''Ne yaptım ki? Sadece elimde ki tabağı düşürdüm.'' Annesi ağlayarak kurduğu bu cümle karşısında donakaldı. Sadece tabağı düşürdü diye mi bu kadar bağırışlar?

"Kes sesini be kadın!'' Kadına tekrar yumruk sallayacaktı ki, genç adam babasının göğsünden tutarak geri savurdu.

"Sakın bir daha bunu yapmayı cüret etme. Yoksa seni bir an olsun düşünmeden gebertirim.'' Babasının yaptığı bu hareket, genç adamın sabrının son damlasıydı.

Babası, çocuğun söylediklerine o kadar sinirlendi ki elini kaldırmasıyla yüzüne bir yumruk geçirmesi bir oldu. Kendinden geçmiş, önünü göremez halde çocuğa öyle acımasızca dövüyordu ki, onu ancak telefon sesi kendine getirmişti.

Kendine gelmesiyle çocuğunun kana bulanmış yüzünü gördüğünde bir an afalladı. Birkaç saniye etrafına baktığında karısının ağlayan suratını gördü. Üstünden kalkarak boş bakan gözlerle odasına gitti.

Genç adam ağzındaki kanı yere tükürerek ayağa kalkmaya yeltendi. Ayağa kalktığını gören kadın, hemen yanına gelerek kalkmasına yardımcı oldu. Çocuk, annesinin kolundan kendisini kurtardı. Babasına kızgındı, annesine kırgındı. Buz gibi baktı annesinin yüzüne.

"Boşuna ağlama. Beni daha önce dinleyecektin.''Annesi bunun üzerine daha çok ağlamaya başladığında genç adam, daha fazla dayanamadı. Öylece kapıyı çarpıp gitti.

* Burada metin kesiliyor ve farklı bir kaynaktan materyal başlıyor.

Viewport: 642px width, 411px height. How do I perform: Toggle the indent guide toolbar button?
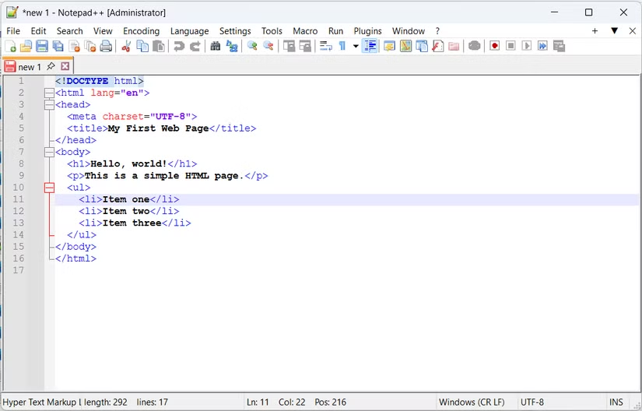coord(370,47)
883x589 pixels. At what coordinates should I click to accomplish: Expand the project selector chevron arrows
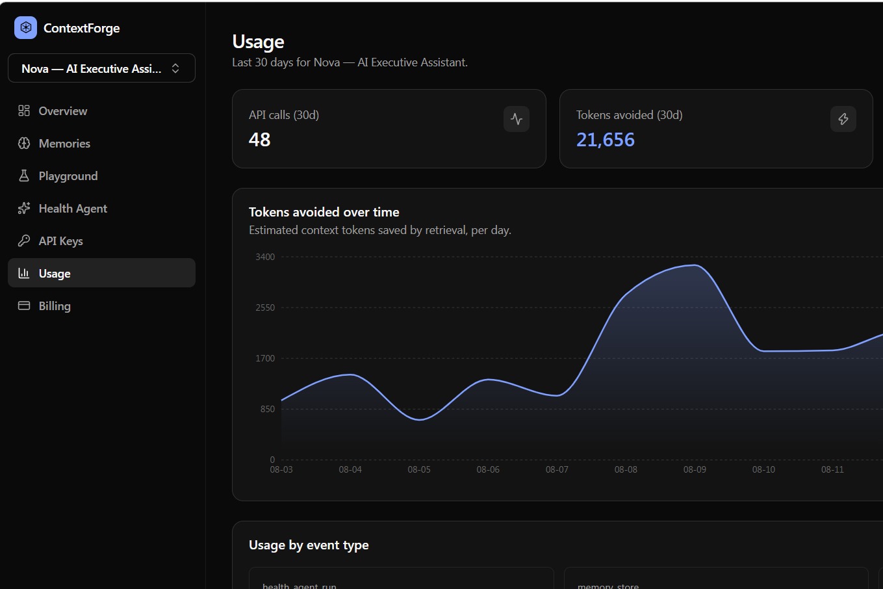coord(175,68)
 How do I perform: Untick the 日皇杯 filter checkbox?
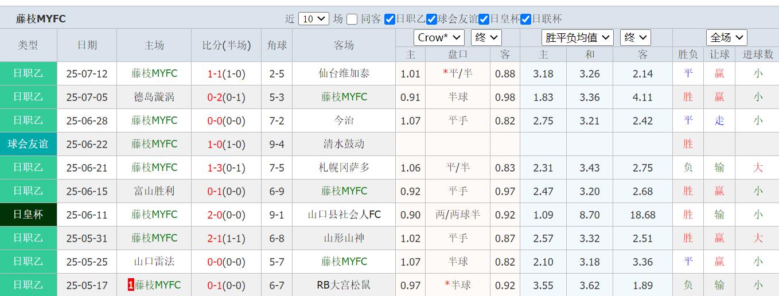point(484,19)
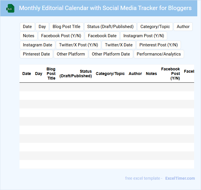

Yürüdü, yürüdü ve yürüdü. Öyle çok yürüdü ki yorulduğunun farkına ancak varabildi. Etrafına bakındığında Hawnsville ormanına  geldiğini gördü. Bu duruma şaşırsa da, yapabildiği tek şey gülmekti.

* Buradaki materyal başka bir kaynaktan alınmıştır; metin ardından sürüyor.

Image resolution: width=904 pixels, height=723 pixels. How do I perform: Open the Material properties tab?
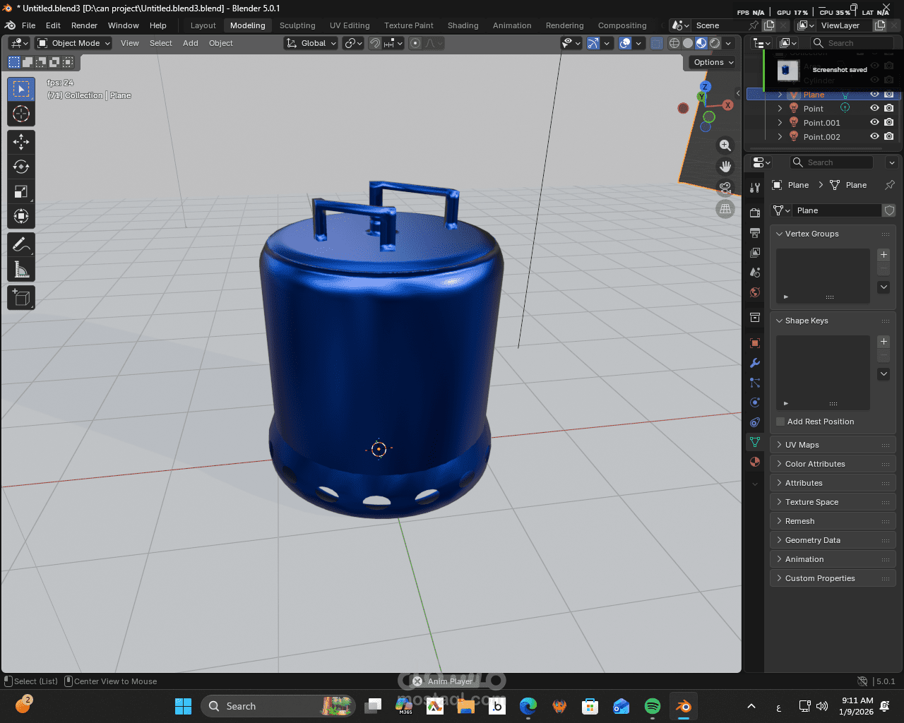tap(755, 462)
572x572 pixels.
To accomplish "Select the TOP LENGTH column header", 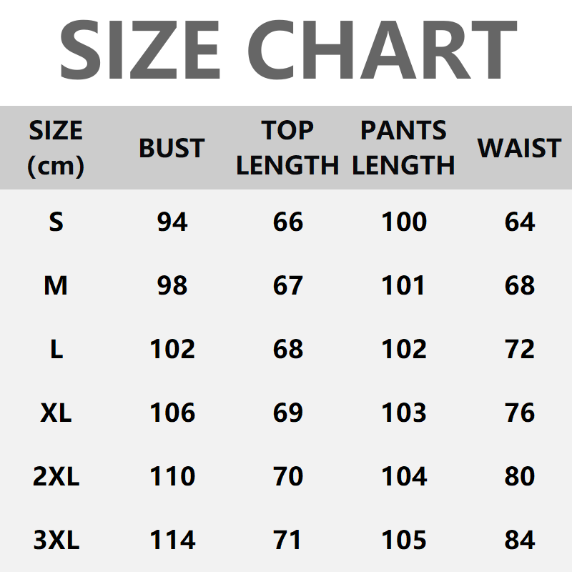I will (x=287, y=148).
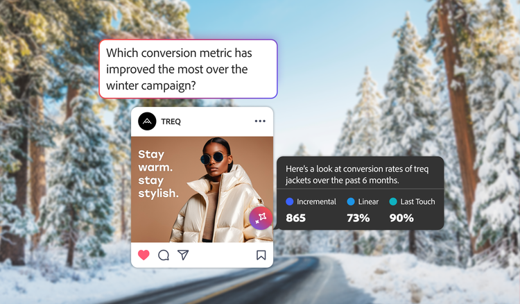Click the paper plane share icon
The height and width of the screenshot is (304, 520).
pyautogui.click(x=183, y=255)
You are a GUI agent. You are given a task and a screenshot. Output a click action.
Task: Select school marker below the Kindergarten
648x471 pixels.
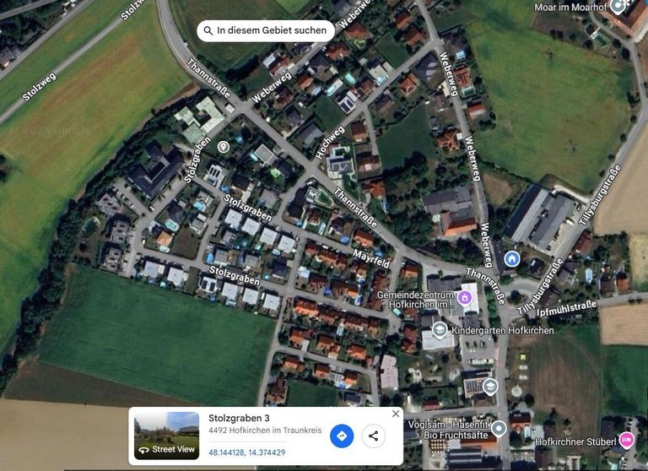pos(490,387)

Yüzünde ki sızı daha yeni kendini belirttiğinde yüzünü buruşturdu.

Piç herif, onu fena halde dövmüştü.

Ağaçların arasından geçerken sigara içmek için eline cebine atmıştı ki sigara paketinin evde düştüğünü fark etti. Bu durum onu sinirlendirmişti ve bağırarak ağaca tekme attı. Bu sefer de ayağını incitince bir küfür mırıldandı.

Yaşadıkları onu o kadar yoruyordu ki her gece kafasını yastığa gömdüğünde ölmeyi diliyordu. Ölmek onu hiçbir zaman korkutmamıştı. Tekrar diledi. Ağlayarak tekrar ölmeyi diledi. Ölüm ona aradığı huzuru verecekti. Buna inanıyordu. Bu sefer Tanrı'ya öyle bir yalvarıyordu ki, sanki onun tek kurtuluş yolu buydu.

Hıçkırarak ağladı. Bir süre sonra hıçkırıkları dindi ama ağlaması dinmedi. Yoruldu, kendini yere yattı. Biraz daha ağladı. Gözlerinin acıdığını hissettiğinde ağlaması da durmuştu. Kaç saat, kaç dakika orada durdu bilmiyordu. Ağlamak ona iyi gelmişti. Uzun zamandır bu kadar rahatladığını hatırlamamıştı.

Yatmaya bir son verip oturdu. Çimleri seyretti bir süre. O sırada uluma sesi duyduğunda sese dikkat kesildi. Ardından ayağa kalkmaya yeltendiğinde bir uluma sesi daha geldi. Bu sefer ses daha yakından geliyordu. Genç adam başta ne yapacağını bilemedi. Kaçması gerektiğini biliyordu ama korkudan kıpırdayamıyordu.

En sonunda hareket etmeye cesareti kendinde bulduğunda koşmaya başladı. Nereye gittiğini bilmeden öylece koşuyordu. Öylesine koşuyordu, bütün dertleri sanki bir anda silinmişti. Şu an için onun tek derdi kaçmaktı.

Sonrasında yağmur başladı. Yağmur onun görüş açısını zorladığından dolayı yavaşlamak zorunda kalmıştı. Ardından bir uluma sesi daha geldi. Durdu ve nefes nefese etrafına bakındığı sırada karşıda ağaçların arasından hızlı bir gölgenin geçtiğini gördü. Yanlış gördüğünü düşündü. Oraya daha dikkatli baktığında bu sefer gölge daha da yakından geçti. Hayır, yanlış düşünmemişti. Bir gölge ağaçların arasından hızla öylece geçiyordu. Korkuyla titremeye başladı. Ve adımlarını yavaşça geri sürmeye başladı.